───── Records to use ─────
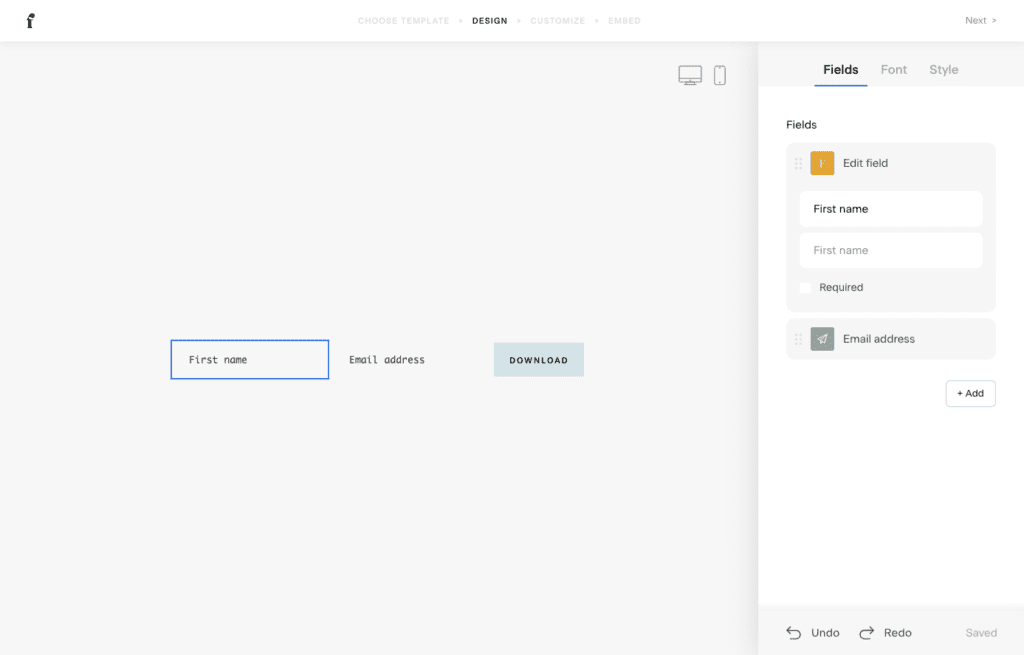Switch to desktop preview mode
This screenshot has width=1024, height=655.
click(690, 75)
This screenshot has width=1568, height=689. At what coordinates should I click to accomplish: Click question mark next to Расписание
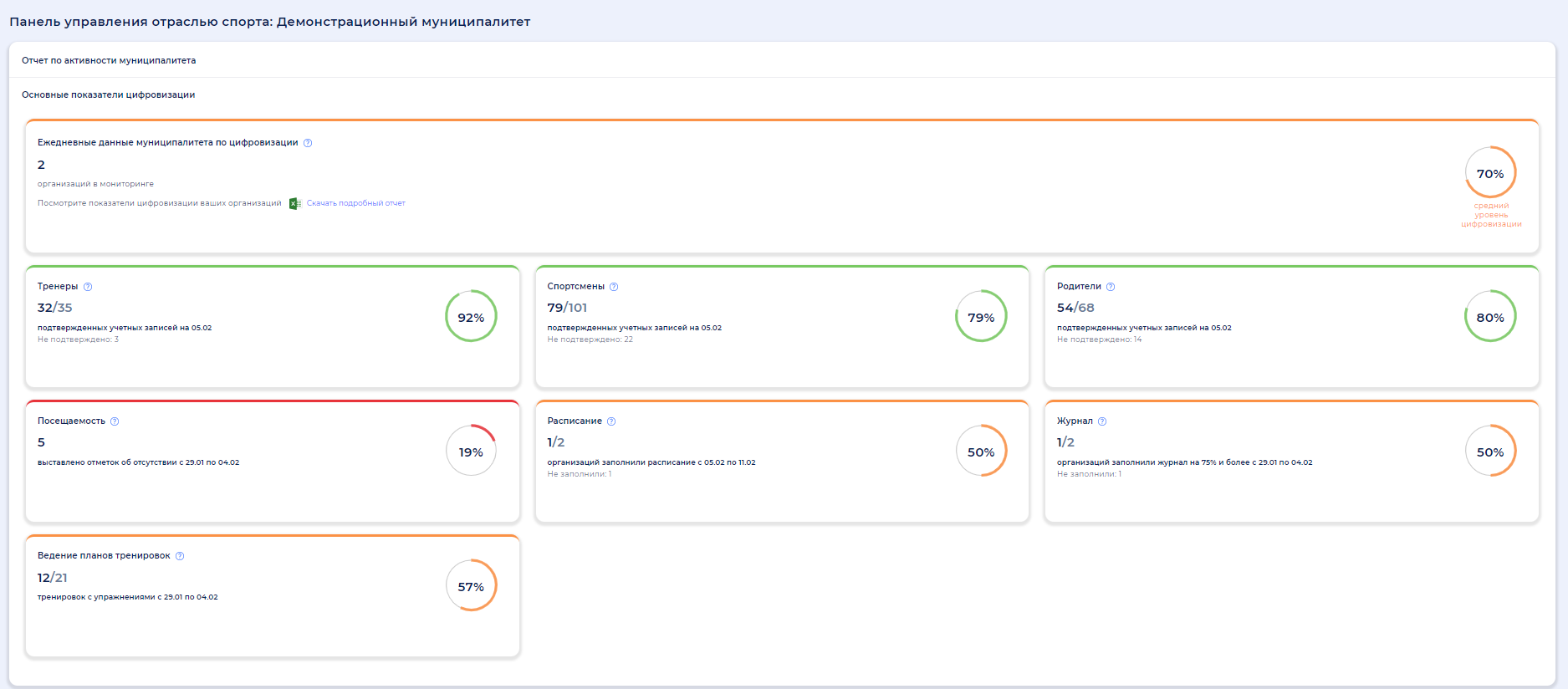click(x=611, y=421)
─────
→ Activity
Only an exact copy belongs in the answer: the lines from the one containing "This screenshot has width=1568, height=689." through the end of the records, both ends included, minus the pictures.

→ Worked solution
This screenshot has width=1568, height=689. At what coordinates should I click to accomplish: Click question mark next to Расписание
click(x=611, y=421)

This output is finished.